Dienovereenkomstig zijn a en b de lengtes van de zijden van het parallellogram, h is de hoogte, d1 en d2 zijn de lengtes van de diagonalen, α is de hoek tussen de zijden en γ is de hoek tussen de diagonalen. Afhankelijk van welke van deze waarden bekend zijn, kunt u snel het vereiste gebied bepalen door ze te vervangen in plaats van variabelen.

Cirkel

Voor een regelmatige cirkel zijn alleen de straal en diameter van belang bij het berekenen van de oppervlakte - zonder rekening te houden met de omtrek. Berekeningen worden uitgevoerd volgens de formules:

  • S = π ⋅ r².
  • S = (1/4) ⋅ π ⋅ d².

Dienovereenkomstig is π een constante (gelijk aan 3,14...), r is de straal van de cirkel en d is de diameter.

Vierhoek

Je kunt de kwadratuur van een convexe vierhoek berekenen door de lengte van de diagonalen en de hoeken ertussen, de lengtes van de zijden en de hoeken daartussen, en de stralen van de ingeschreven en omgeschreven cirkels te kennen. Dienovereenkomstig kan een van de vier formules worden toegepast:

  • S = (1/2) ⋅ d1 ⋅ d2 ⋅ zonde α.
  • S = p ⋅ r.
  • S = √((p − a) ⋅ (p − b) ⋅ (p − c) − a ⋅ b ⋅ c ⋅ d ⋅ cos² θ).
  • S = √((p − a) ⋅ (p − b) ⋅ (p − c) ⋅ (p − d)).

In deze formules zijn d1 en d2 de lengten van de diagonalen van de vierhoek, r is de straal van de ingeschreven cirkel, p is de halve omtrek, α is de hoek tussen de diagonalen en θ is de halve omtrek som van twee tegenoverliggende hoeken, of (α + β) / 2.

Diamant

Om de oppervlakte van deze eenvoudige geometrische figuur te berekenen, worden 3 formules gebruikt, waarin de variabelen hoogte, zijlengtes, hoeken en diagonalen zijn.
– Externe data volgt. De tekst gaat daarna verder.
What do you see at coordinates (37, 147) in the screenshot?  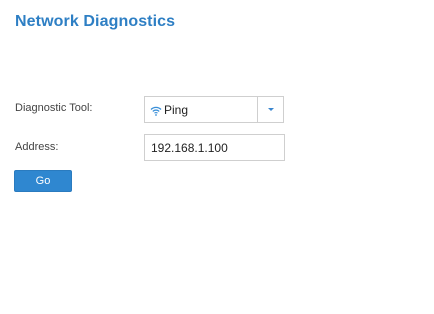 I see `address-label: Address:` at bounding box center [37, 147].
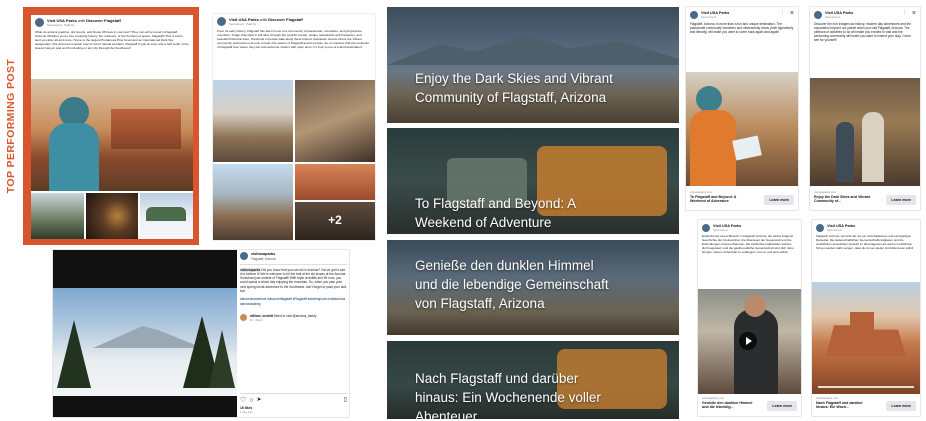  I want to click on share-icon: ➤, so click(260, 400).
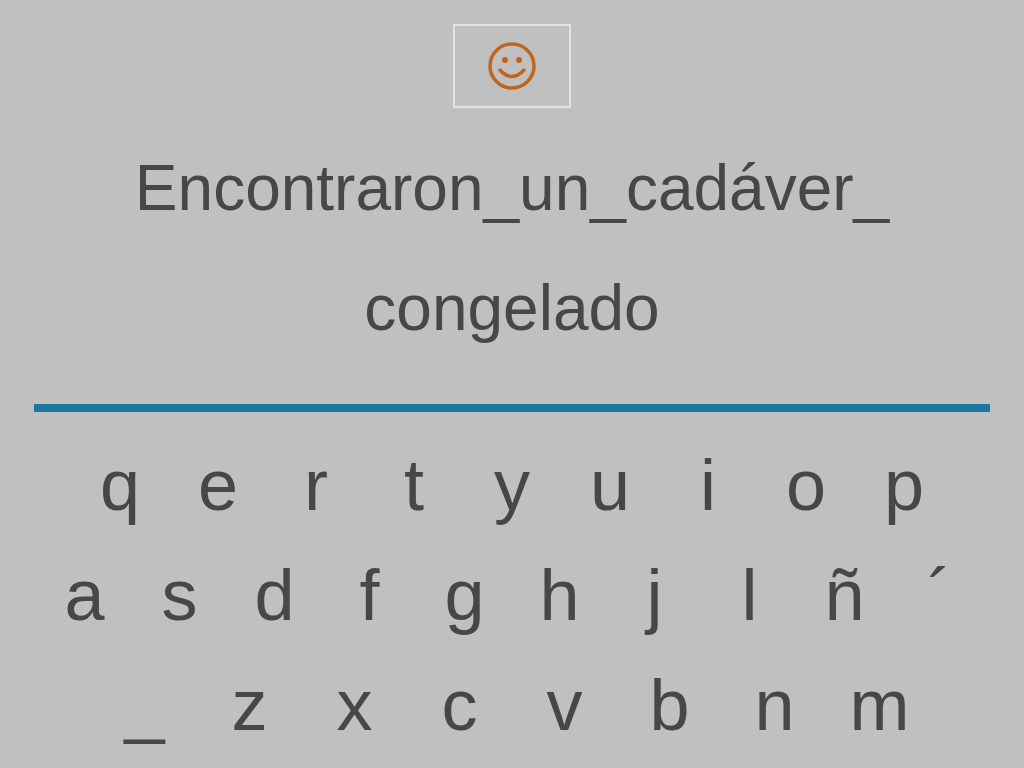 The image size is (1024, 768). I want to click on letter-key: f, so click(370, 595).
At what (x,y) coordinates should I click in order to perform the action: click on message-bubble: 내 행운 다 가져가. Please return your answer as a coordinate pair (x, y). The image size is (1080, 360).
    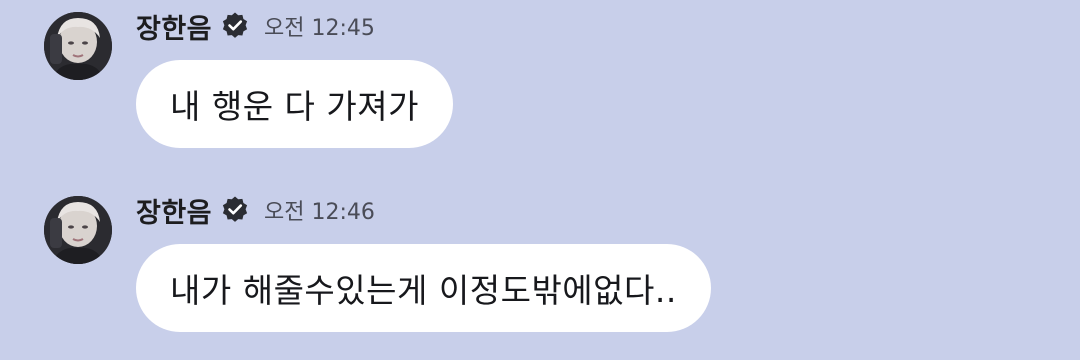
    Looking at the image, I should click on (294, 104).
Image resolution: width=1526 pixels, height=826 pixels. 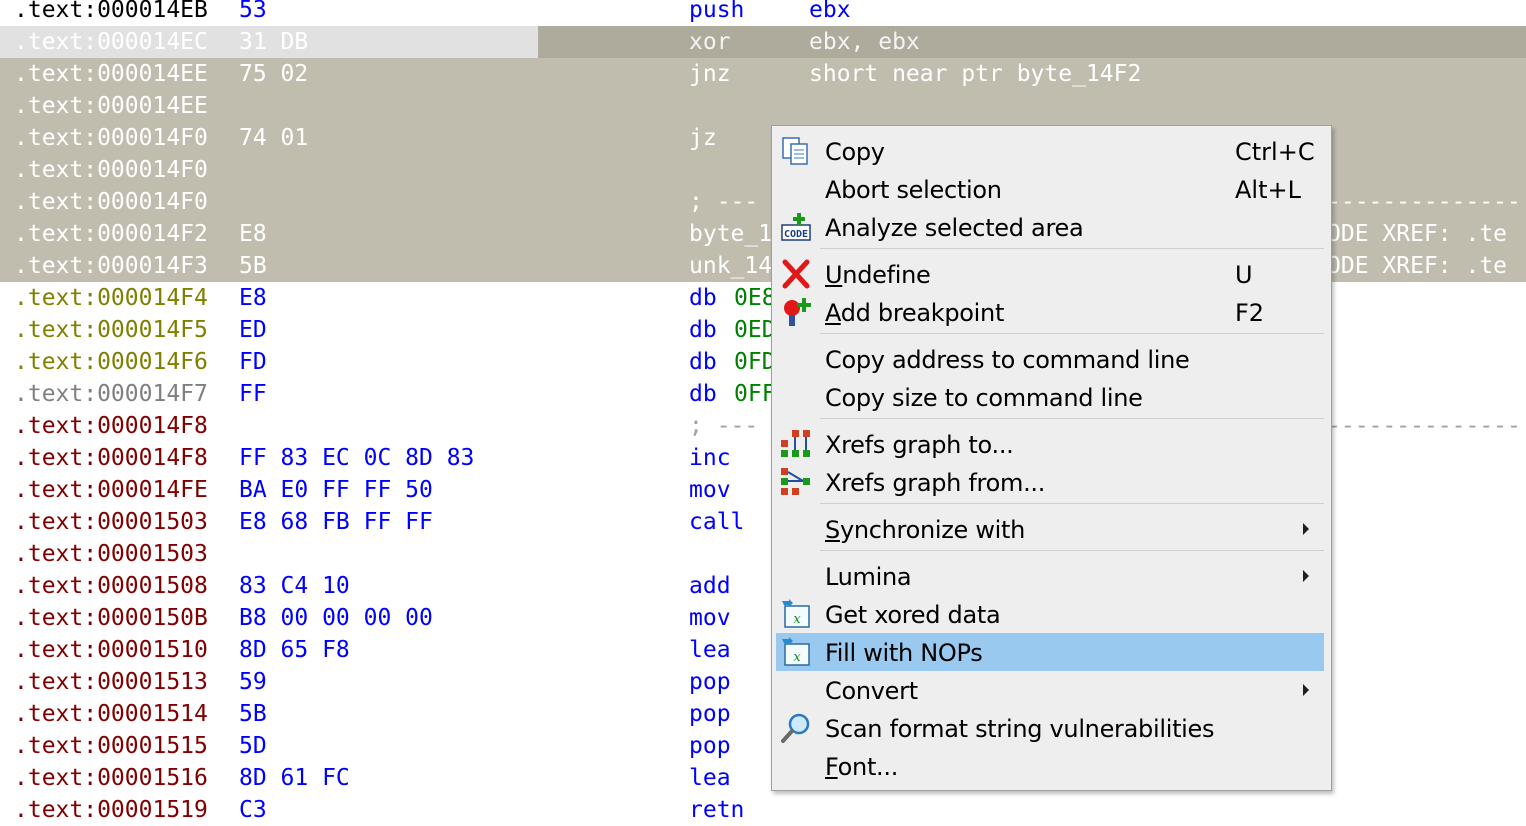 I want to click on menu-item-copy-size: Copy size to command line, so click(x=1050, y=397).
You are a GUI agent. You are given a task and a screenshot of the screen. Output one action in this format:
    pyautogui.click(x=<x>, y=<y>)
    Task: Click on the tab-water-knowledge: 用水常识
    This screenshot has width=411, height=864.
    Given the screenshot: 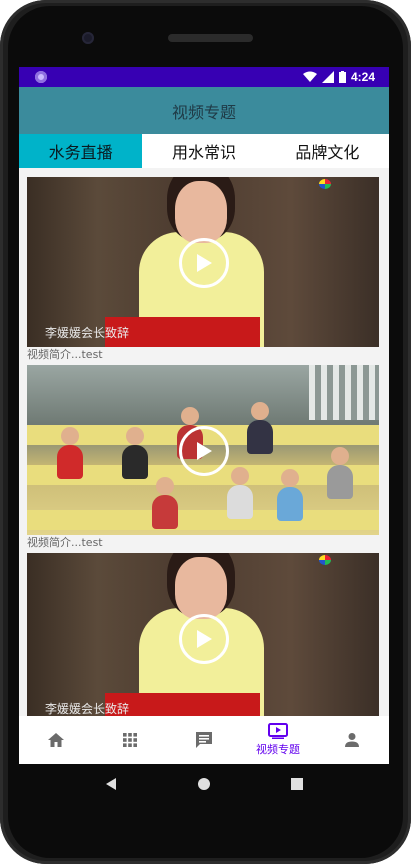 What is the action you would take?
    pyautogui.click(x=204, y=151)
    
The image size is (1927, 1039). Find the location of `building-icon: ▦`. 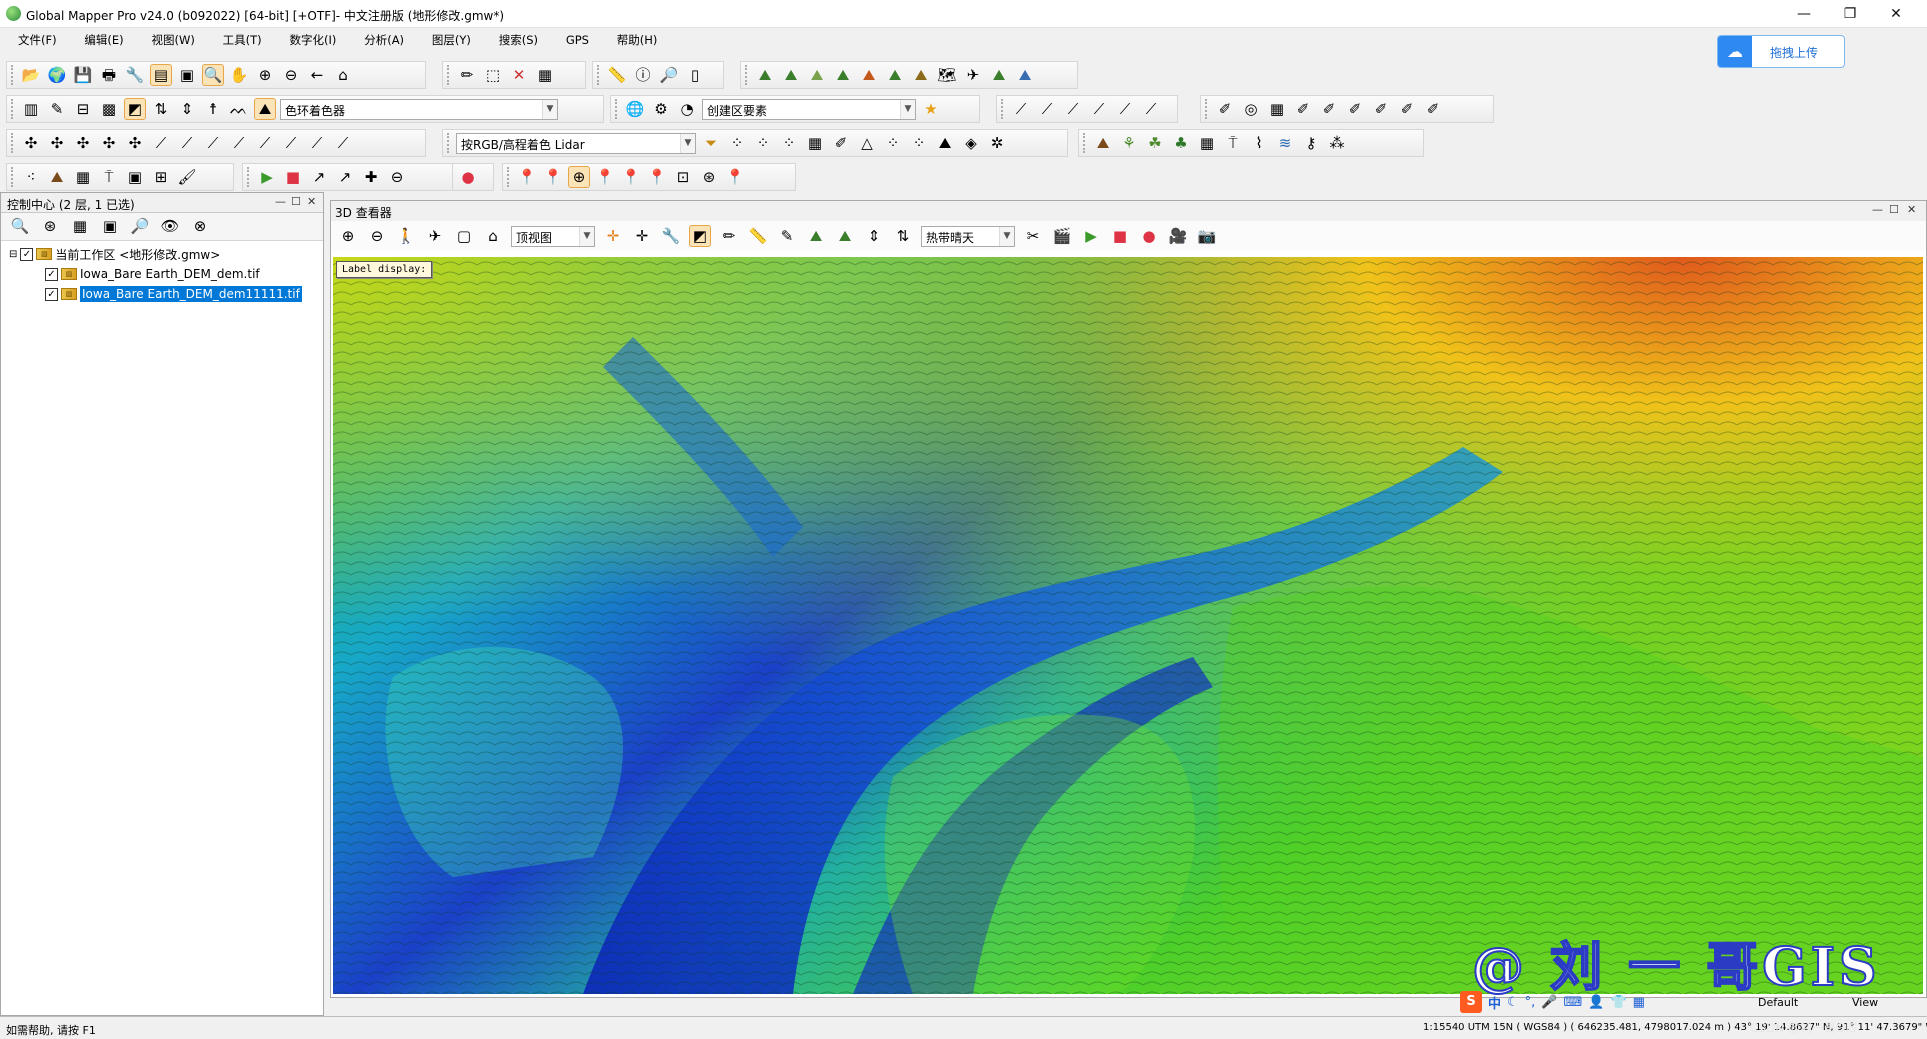

building-icon: ▦ is located at coordinates (1207, 143).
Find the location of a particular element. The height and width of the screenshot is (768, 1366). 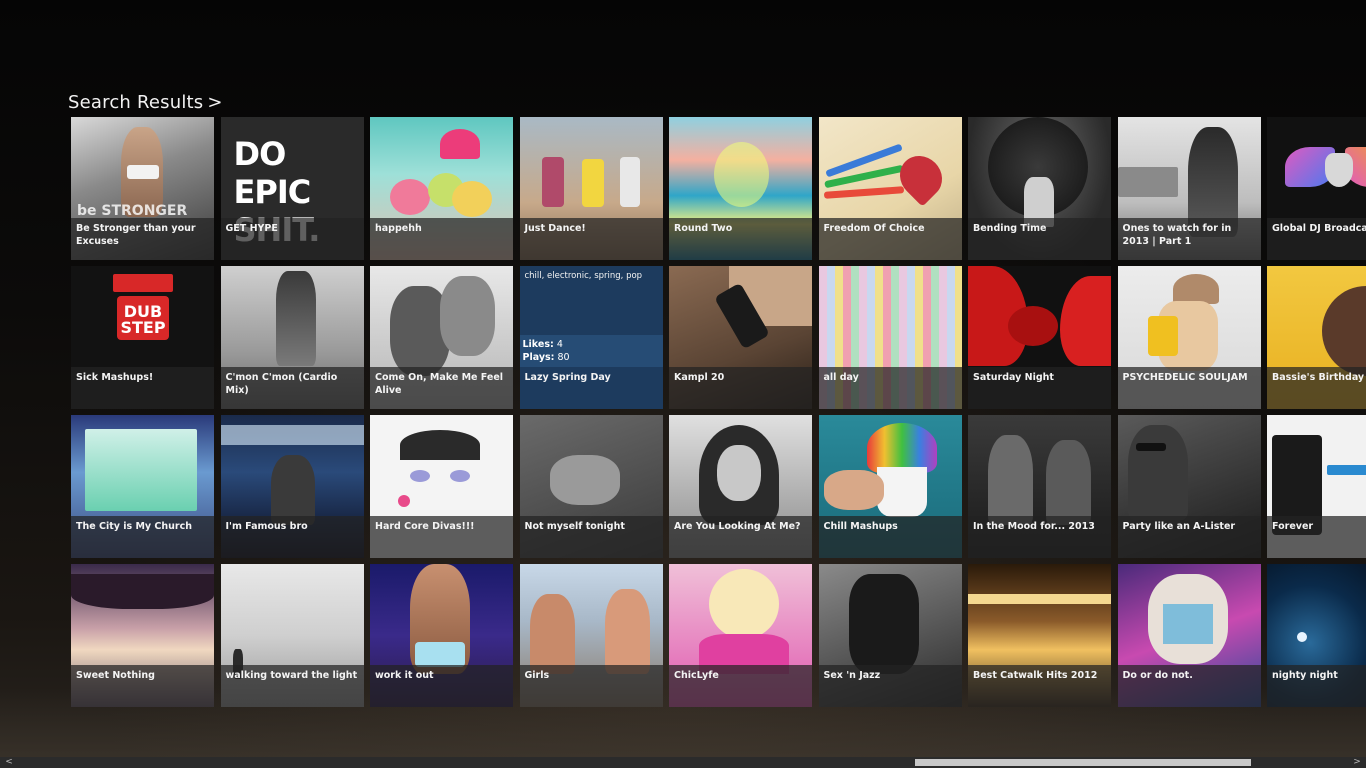

playlist-tile: all day is located at coordinates (890, 338).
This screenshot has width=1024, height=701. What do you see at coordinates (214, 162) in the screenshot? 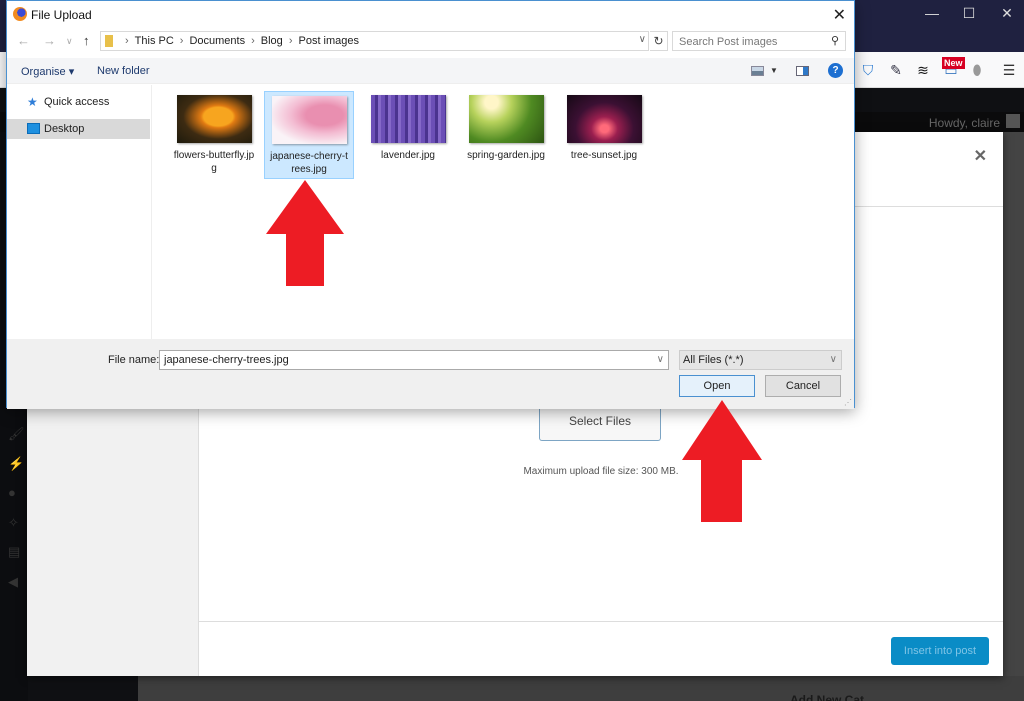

Om te berekenen, kunt u een van de volgende drie vergelijkingen toepassen:

  • S = a ⋅ h.
  • S = a² ⋅ sinα.
  • S = (1/2) ⋅ d1 ⋅ d2.

Daarin is a de lengte van de zijde van de ruit, h is de lengte van de hoogte die erop is neergelaten, α is de hoek tussen de twee zijden en d1 en d2 zijn de lengtes van de diagonalen.

p>

Trapezium

Je kunt de kwadratuur van een trapezium met twee evenwijdige zijden bepalen, door de hoogte en de helft van de som van de basissen te kennen, en door de lengtes van de zijden te gebruiken - volgens de formule van Heron:

  • S = (1/2) ⋅ (a + b) ⋅ h.
  • S = ((a + b) / |a − b|) ⋅ √((p − a) ⋅ (p − b) ⋅ (p − a − c) ⋅ (p − a − d)).

In deze uitdrukkingen zijn a en b de lengtes van de basis van de trapezium, c en d zijn de lengtes van de zijvlakken, h is de hoogte en p is de halve omtrek gelijk aan (a + b + c + d) / 2.

De meeste vermelde formules zijn eenvoudig te berekenen op een stuk papier of een rekenmachine, maar de eenvoudigste optie is tegenwoordig een browsergebaseerde online applicatie waarin alle variabelen al zijn opgegeven en het enige dat overblijft is het toevoegen van bekende nummers naar hun lege velden.